The whole graph is broken down into multiple files and stored in HDFS. Each file contains multiple records and each record describe a node and its corresponding adjacency list.
id -> [nodeProps, [[arcProps, toNodeId], [arcProps, toNodeId] ...]
In addition, the records are physically sorted within the file by their node id.
There will be as many reducers as the number of above files and so each Reducer task is assigned with one of this file. On the other hand, the partition() function assign all nodes within the file to land on its associated reducer.
Mapper does the same thing before, except the first line in the method is removed as it no longer need to emit the graph.
Reducer will receive all the message emitted from the mapper, which is sorted by the Map/Reduce framework by the key (which happens to be the node id).
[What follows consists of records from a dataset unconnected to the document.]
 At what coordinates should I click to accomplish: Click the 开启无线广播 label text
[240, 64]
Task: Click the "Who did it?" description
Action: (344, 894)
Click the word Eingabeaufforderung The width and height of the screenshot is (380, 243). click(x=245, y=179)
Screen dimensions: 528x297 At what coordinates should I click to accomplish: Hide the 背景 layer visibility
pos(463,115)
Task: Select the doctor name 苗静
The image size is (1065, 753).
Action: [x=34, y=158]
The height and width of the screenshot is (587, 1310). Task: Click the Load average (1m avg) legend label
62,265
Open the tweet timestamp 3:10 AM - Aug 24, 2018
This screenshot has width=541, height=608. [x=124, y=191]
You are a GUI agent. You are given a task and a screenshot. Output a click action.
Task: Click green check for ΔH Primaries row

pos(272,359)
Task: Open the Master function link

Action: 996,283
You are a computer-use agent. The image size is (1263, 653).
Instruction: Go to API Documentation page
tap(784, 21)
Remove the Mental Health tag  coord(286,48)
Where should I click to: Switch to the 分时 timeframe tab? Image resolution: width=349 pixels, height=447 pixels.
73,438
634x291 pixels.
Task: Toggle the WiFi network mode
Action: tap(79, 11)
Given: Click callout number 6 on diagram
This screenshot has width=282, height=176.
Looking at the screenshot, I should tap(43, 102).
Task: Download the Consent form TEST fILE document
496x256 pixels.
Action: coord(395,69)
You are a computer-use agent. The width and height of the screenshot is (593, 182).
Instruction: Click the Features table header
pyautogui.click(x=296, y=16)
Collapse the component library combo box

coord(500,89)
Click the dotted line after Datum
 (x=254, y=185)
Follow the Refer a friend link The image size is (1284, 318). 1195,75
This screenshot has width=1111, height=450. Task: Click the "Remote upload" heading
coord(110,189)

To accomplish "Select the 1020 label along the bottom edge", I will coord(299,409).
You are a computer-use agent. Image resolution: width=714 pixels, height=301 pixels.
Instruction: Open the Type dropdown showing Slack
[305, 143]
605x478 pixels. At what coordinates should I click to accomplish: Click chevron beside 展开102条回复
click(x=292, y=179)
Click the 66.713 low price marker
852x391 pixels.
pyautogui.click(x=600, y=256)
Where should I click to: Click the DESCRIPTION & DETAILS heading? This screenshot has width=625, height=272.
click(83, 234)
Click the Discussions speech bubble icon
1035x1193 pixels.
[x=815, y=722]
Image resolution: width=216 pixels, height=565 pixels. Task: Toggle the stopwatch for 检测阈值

On the other hand, the reducer can open the corresponding file in HDFS, which also maintain a sorted list of nodes based on their ids. The reducer can just read the HDFS file sequentially on each reduce() call and confident that all preceding nodes in the file has already received their corresponding messages.
reduce(id, list_of_msg) {
nodeInFile = readFromFile()
# Emit preceding nodes that receives no message
while(nodeInFile.id < id)
emit(nodeInFile.id, nodeInFile)
end
result = 0
for each msg in list_of_msg {
result = aggregate(result, msg)
}
nodeInFile.value = result
emit(id, nodeInFile)
}
Although the Schimmy trick provides an improvement over the classical way of map/reduce, it only eliminates the communication between the mapper and the reducer. At each iteration, the mapper still needs to read the whole graph from HDFS to the mapper node and the reducer still need to write the whole graph back to HDFS, which maintains a 3-way replication for each file.
Hadoop provides some co-location mechanism for the mapper and try to assign files that is sitting at the same machine to the mapper. However, this co-location mechanism is not available for the reducer and so reducer still need to write the graph back over the network.
Pregel Advantage
Since Pregel model retain worker state (the same worker is responsible for the same set of nodes) across iteration, the graph can be loaded in memory once and reuse across iterations. This will reduce I/O overhead as there is no need to read and write to disk at each iteration. For fault resilience, there will be a periodic check point where every worker write their in-memory state to disk.
Also, Pregel (with its stateful characteristic), only send local computed result (but not the graph structure) over the network, which implies the minimal bandwidth consumption.
Of course, Pregel is very new and relative immature as compared to Map/Reduce.
1 comment:
Thanks, I finally understand how/why Pregel can work better on graphs than MapReduce.
Just one more question; if the entire graph is too big to fit in memory and on each iteration only an small portion of graph is going to participate and change is it better to continue using MapReduce?